We retrospectively enrolled 189 non-DM CKD patients who had been taking angiotensin II receptor blockers (ARBs) for more than six months. Patients were divided into an add-on aliskiren group and an ARB monotherapy group. The primary outcomes were a decline in glomerular filtration rate (GFR) and a reduction in urinary protein-to-creatinine ratio at six months.
The baseline characteristics of the two groups were similar. Aliskiren 150 mg daily reduced the urinary protein-to-creatinine ratio by 26% (95% confidence interval, 15 to 37%; p<0.001). The decline in GFR was smaller in the add-on aliskiren group (−2.1 vs. -4.0 ml/min, p=0.038). Add-on aliskiren had a neutral effect on serum potassium in the non-DM CKD patients. In subgroup analysis, the proteinuria-reducing effect of aliskiren was more prominent in patients with a GFR less than 60 ml/min, and in patients with a urinary protein-to-creatinine ratio greater than 1.8. The effect of aliskiren in retarding the decline in GFR was more prominent in patients with hypertensive nephropathy than in those with glomerulonephritis.
Add-on direct renin inhibitor aliskiren (150 mg daily) safely reduced proteinuria and attenuated the decline in GFR in the non-DM CKD patients who were receiving ARBs.

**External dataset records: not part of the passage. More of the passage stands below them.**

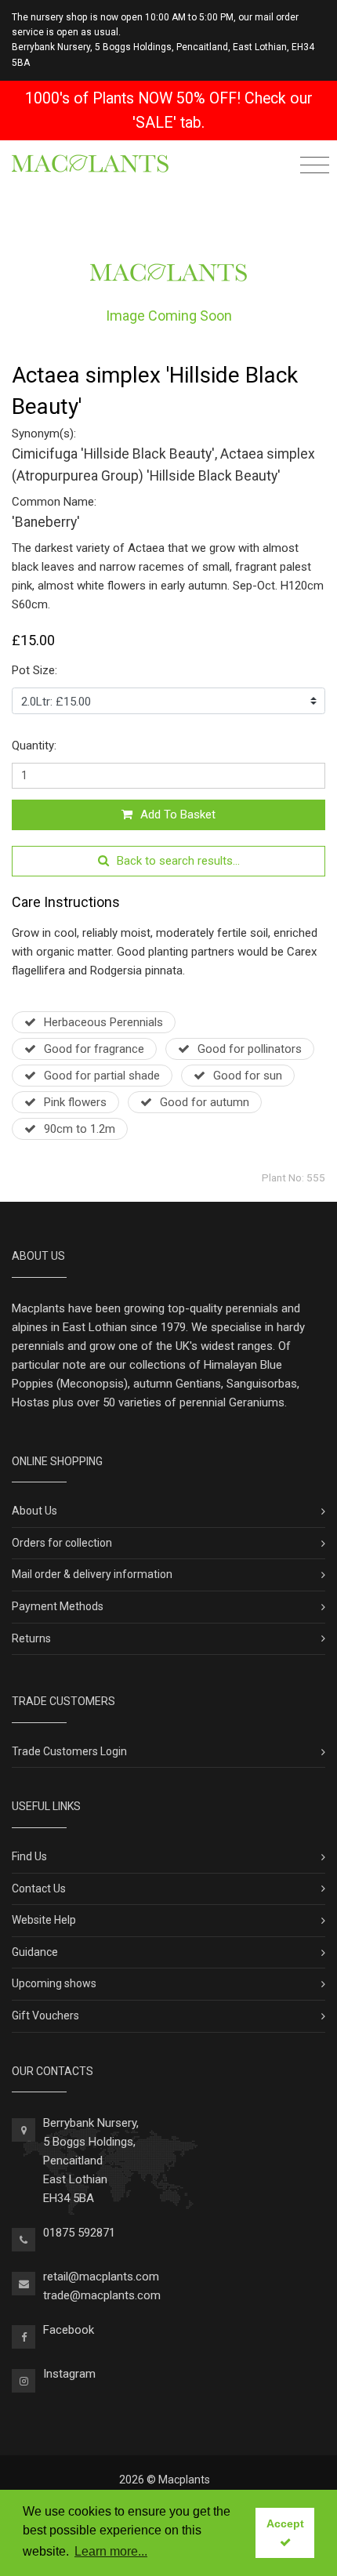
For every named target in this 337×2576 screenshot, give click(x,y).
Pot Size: (34, 670)
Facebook (68, 2330)
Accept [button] (285, 2523)
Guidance (35, 1952)
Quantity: (34, 745)
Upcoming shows (54, 1983)
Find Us (29, 1856)
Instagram (69, 2374)
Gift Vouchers (45, 2015)
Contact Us (39, 1888)
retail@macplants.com (101, 2276)
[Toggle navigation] (314, 167)
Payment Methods (57, 1606)
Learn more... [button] (110, 2551)
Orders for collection (62, 1543)
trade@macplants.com (102, 2295)
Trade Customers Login (69, 1751)
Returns (31, 1638)
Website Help (44, 1920)
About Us (34, 1510)
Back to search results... (178, 861)
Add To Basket (178, 814)
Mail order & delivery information (92, 1574)
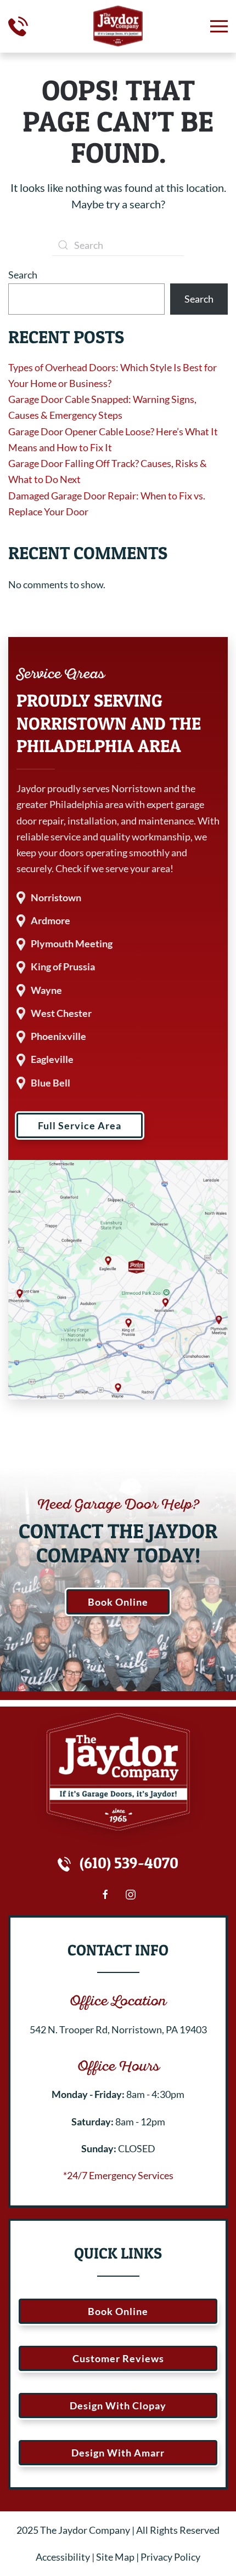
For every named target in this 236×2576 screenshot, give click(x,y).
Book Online (118, 1602)
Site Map (115, 2557)
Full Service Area (79, 1125)
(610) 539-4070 (129, 1862)
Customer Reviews (118, 2358)
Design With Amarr (118, 2453)
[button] (219, 26)
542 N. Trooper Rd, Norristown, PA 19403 (118, 2029)
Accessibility (63, 2557)
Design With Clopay (118, 2405)
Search (22, 275)
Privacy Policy (170, 2557)
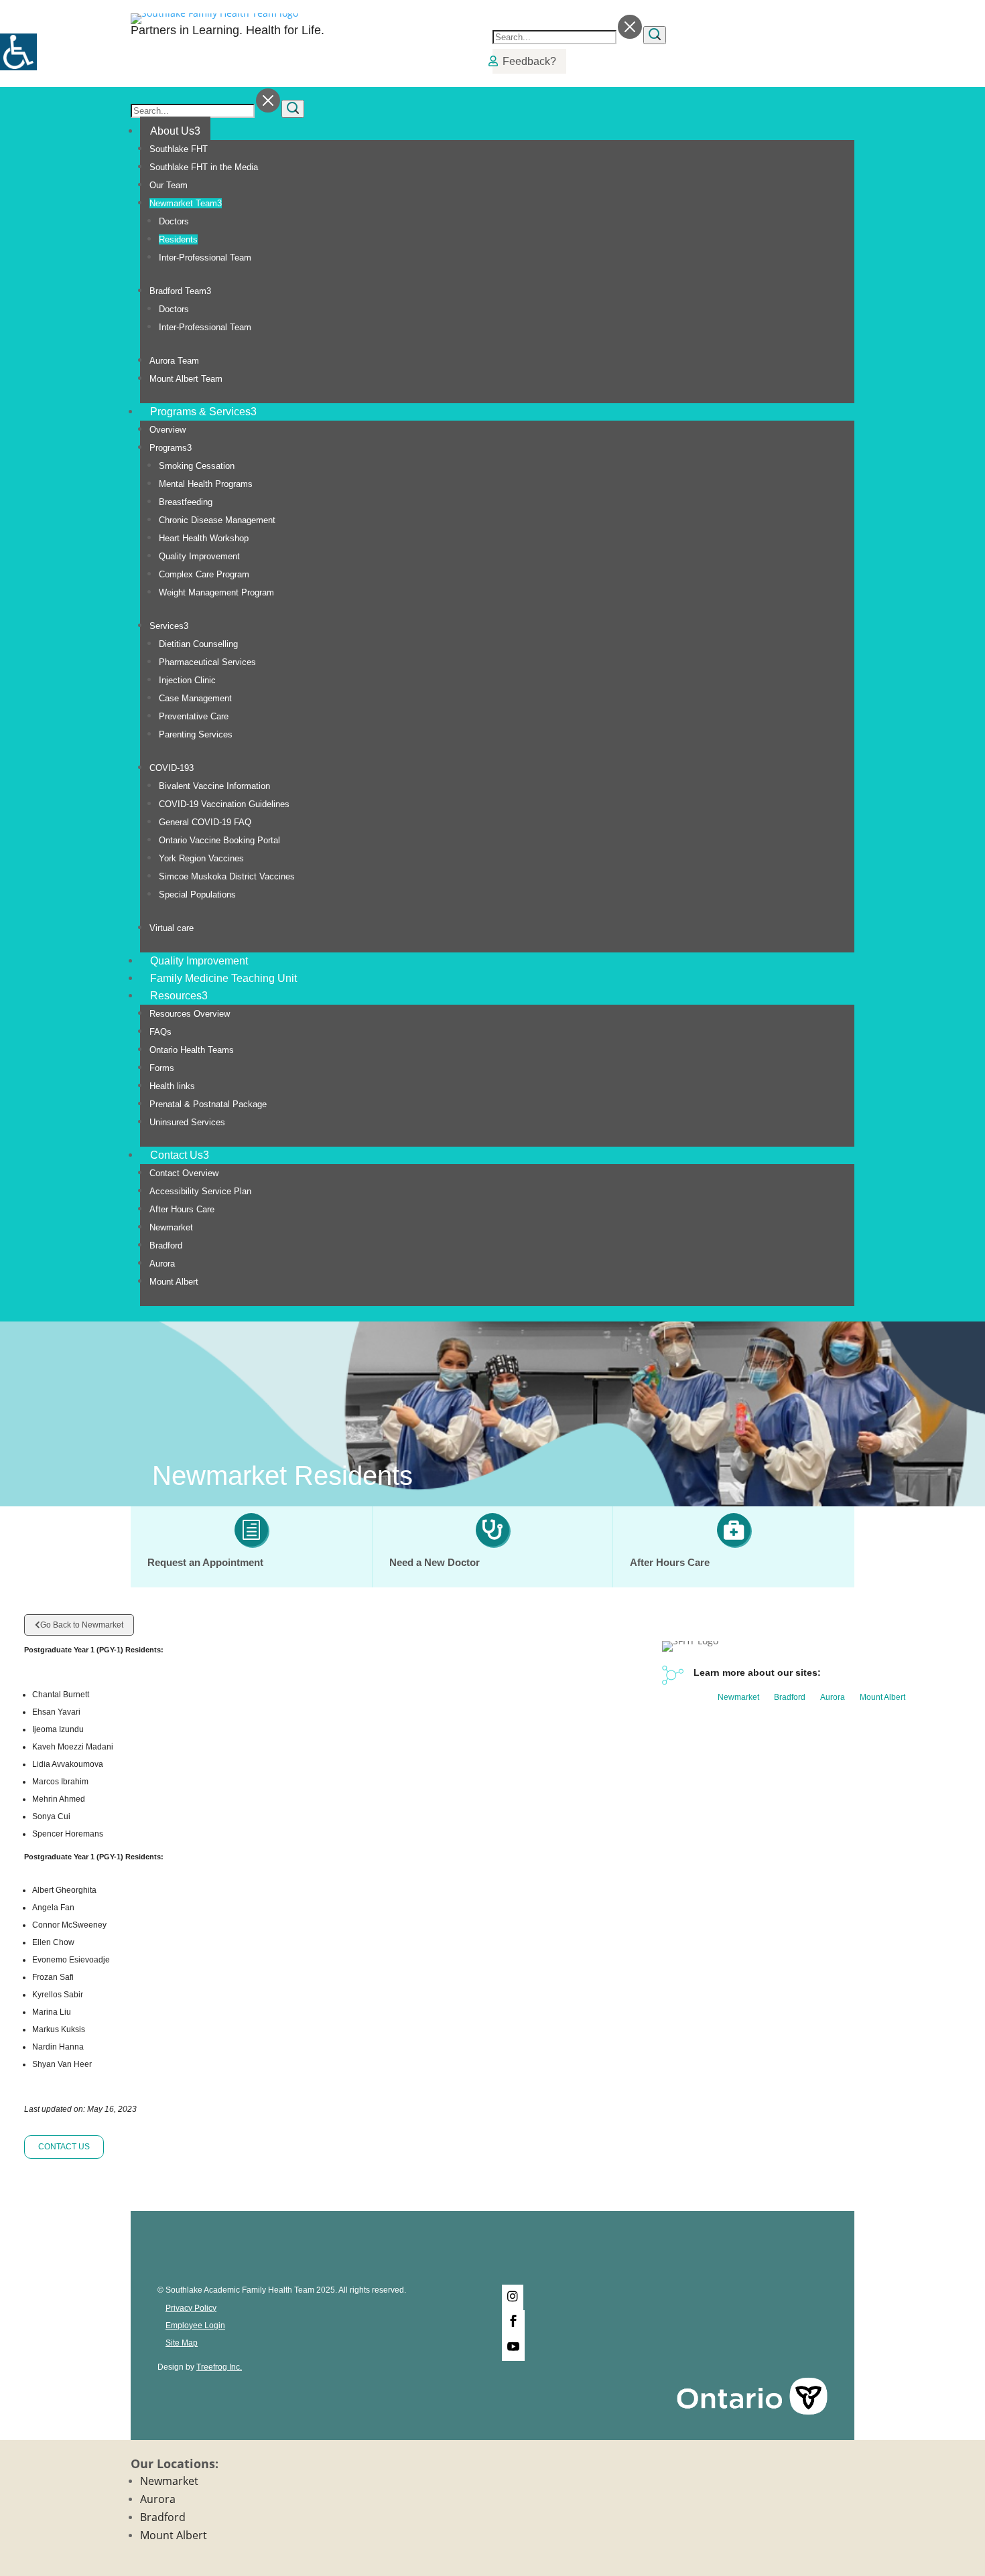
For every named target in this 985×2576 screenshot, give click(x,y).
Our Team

The pathogenesis of chronic kidney disease is multifactorial, and the renin-angiotensin aldosterone system (RAAS) is known to play an important role. The RAAS is the best known regulator of blood pressure (BP), fluid and electrolyte balance through coordinated effects on the heart, blood vessels, and kidneys . When over-activated, the RAAS activates a number of pathways and contributes to the onset and progression of chronic renal damage . Proteinuria is one of the most common findings in chronic kidney disease (CKD) . The amount of urine protein is positively associated with glomerulopathy and tubulointerstitium damage, and is the strongest prognostic factor for renal outcomes in CKD patients [4,5]. Inhibition of the RAAS by angiotensin-converting enzyme (ACE) inhibitors or angiotensin II receptor blockers (ARBs) prevents the progression of CKD in both diabetic and non-DM patients [6-12]. However, in patients with vascular disease or high risk diabetes, dual RAAS inhibition through a combination of ACE inhibitors and ARBs is associated with more adverse events without an increase in benefits compared to monotherapy, as shown by the ONTARGET trial . The ALTITUDE clinical trial attempted to evaluate the potential renoprotective effect of the add-on direct renin inhibitor (DRI) aliskiren in high risk type 2 DM patients who were already taking ACE inhibitors or ARBs,  however the trial was terminated early because of adverse events. These two clinical trials clearly indicated that dual RAAS inhibition is not suitable for high risk type 2 DM patients. In contrast, the effect of dual RAAS inhibition in non-DM patients was still unclear. Although the use of add-on DRIs has been shown to be renoprotective in various animal models of non-DM kidney disease, [12,14-17] the clinical implications are still unclear. The aim of current study, therefore, was to evaluate the potential renoprotective effect of the add-on direct renin inhibitor aliskiren in non-DM CKD patients who were already receiving ARB treatment.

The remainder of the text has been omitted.